# 作業内容
1. 本文抜粋のうち、「非論理的だからこそ、ひとつの」から「期待されている可能性がある。」までを両端も含めて一字一句そのまま書き写してください。
2. 次の(a)〜(c)がそれぞれ本文抜粋の内容と合っているかを「はい」か「いいえ」で答え、判断の決め手となる本文の語句をそのまま引用してください。(a) 筆者は出演者のSNSも確認したうえでレビューしている。(b) 筆者はepi01-04と比べて、萌子さんの笑顔が減ったという印象を持った。(c) 筆者は黄皓氏の目が恋をしているように見えると述べている。
++++ 本文抜粋 ++++
今回はepi05-06を視聴した時点でのレビューとなります。(epi01-04の感想はこちらです

私が見ているのは、PVと本編のみです。出演者SNS等はチェックをしていません。その前提で、人間ウォッチングを共有できればと思います。

epi01-04と比較して、全体的に萌子さんの笑顔が減ったなという印象を受けました。沖縄での弾けるような快活さがなくなり、回を重ねるごとにこわばっていく表情に、彼女自身の取り組みへの真面目さとプレッシャーを感じました。

それでは、今回も人物を主軸にエピソードを追ってみたいと思います。

黄皓氏との温泉デート

©2020 Warner Bros. International Television Production Limited

正直、萌子さんの心の動きや涙の意味がよくわからない。どういう経緯で「自分の人生を肯定できたような気がした」の言葉に続くのか釈然とせず、大事なシーンを見逃したかと思うほどに消化不良気味だ。

非論理的だからこそ、ひとつの可能性にたどり着く。少し緊張感のある少女のような表情や言い回し。あれは、黄皓氏へのほのかな憧れや恋心からではないだろうか。タイプなのかなぁ。私は、杉田氏といるときの、いたずらっ子のような可愛らしい彼女の笑顔がとても好きだが、ハグに照れる様子は、また別の可愛らしさが出ていたように思う。おそらくときめきを伴って。そういうときは、「論理的整合性を担保しつつフェア」というふうにはいられない。

ここからは憶測だが、私は黄皓氏をバチェラー制作側のストック人材だと考えている。彼をバチェラーとして主役に据えるには、前シーズンとの差別化という意味でどこか物足りない。使い所としてのバチェロレッテへの出演は、制作側からの打診を受けてのものではないだろうか。

自分で応募したとするには、リスクをとってまでのビジネス的野心や、彼女自身への興味があまり感じられないからだ。そして、どう甘めに見積もってみても、彼の目は恋をしているようには見えない。万が一あれが出力MAXならば、どうしようもないポンコツ具合だし、流石にそうではないと思いたい。そして何より、epi04去り際の演出臭がひどい。

こういう言い方は好きではないが、彼はスペック補充要員なのではないだろうか。彼以外のPVが結構ひどいこともあり、視聴者に「この中から選ぶの罰ゲームじゃん」という感想を抱かせないために配置し、いいところまで残りそうな彼には、かき回す役割が暗に期待されている可能性がある。
++++ データ一覧 ++++
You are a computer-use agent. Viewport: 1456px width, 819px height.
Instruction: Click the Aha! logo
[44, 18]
++++
++++ データ一覧 ++++
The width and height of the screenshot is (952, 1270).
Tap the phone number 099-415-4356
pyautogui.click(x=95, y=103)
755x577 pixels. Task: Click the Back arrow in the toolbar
++++
++++ データ一覧 ++++
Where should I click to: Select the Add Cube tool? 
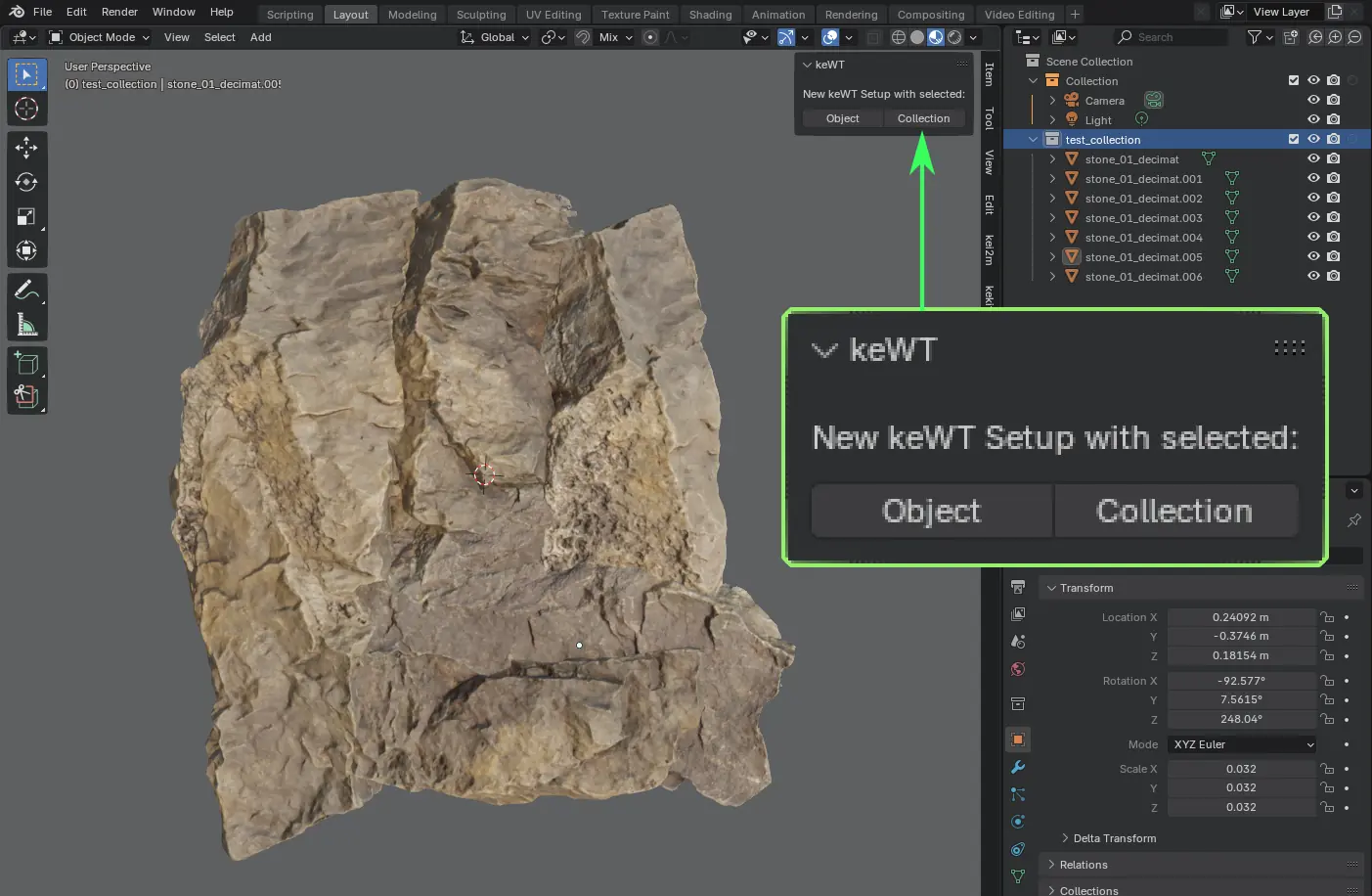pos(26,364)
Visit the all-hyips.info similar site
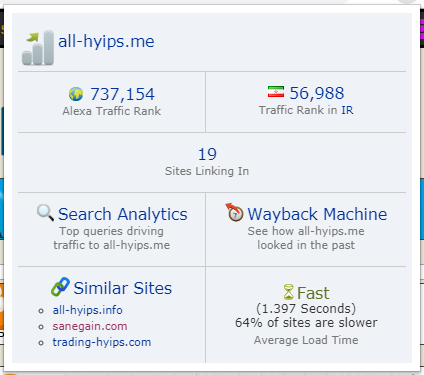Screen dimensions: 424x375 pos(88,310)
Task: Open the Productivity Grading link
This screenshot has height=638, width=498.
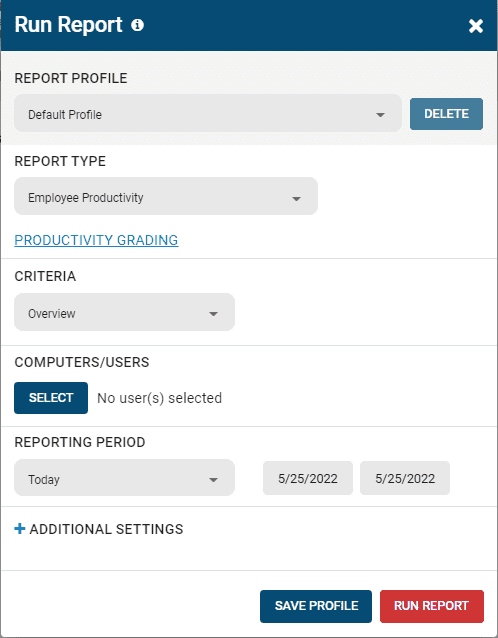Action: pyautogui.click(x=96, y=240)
++++
# 解答
1.
非論理的だからこそ、ひとつの可能性にたどり着く。少し緊張感のある少女のような表情や言い回し。あれは、黄皓氏へのほのかな憧れや恋心からではないだろうか。タイプなのかなぁ。私は、杉田氏といるときの、いたずらっ子のような可愛らしい彼女の笑顔がとても好きだが、ハグに照れる様子は、また別の可愛らしさが出ていたように思う。おそらくときめきを伴って。そういうときは、「論理的整合性を担保しつつフェア」というふうにはいられない。

ここからは憶測だが、私は黄皓氏をバチェラー制作側のストック人材だと考えている。彼をバチェラーとして主役に据えるには、前シーズンとの差別化という意味でどこか物足りない。使い所としてのバチェロレッテへの出演は、制作側からの打診を受けてのものではないだろうか。

自分で応募したとするには、リスクをとってまでのビジネス的野心や、彼女自身への興味があまり感じられないからだ。そして、どう甘めに見積もってみても、彼の目は恋をしているようには見えない。万が一あれが出力MAXならば、どうしようもないポンコツ具合だし、流石にそうではないと思いたい。そして何より、epi04去り際の演出臭がひどい。

こういう言い方は好きではないが、彼はスペック補充要員なのではないだろうか。彼以外のPVが結構ひどいこともあり、視聴者に「この中から選ぶの罰ゲームじゃん」という感想を抱かせないために配置し、いいところまで残りそうな彼には、かき回す役割が暗に期待されている可能性がある。

2.
(a) いいえ。「出演者SNS等はチェックをしていません」
(b) はい。「epi01-04と比較して、全体的に萌子さんの笑顔が減ったなという印象を受けました」
(c) いいえ。「彼の目は恋をしているようには見えない」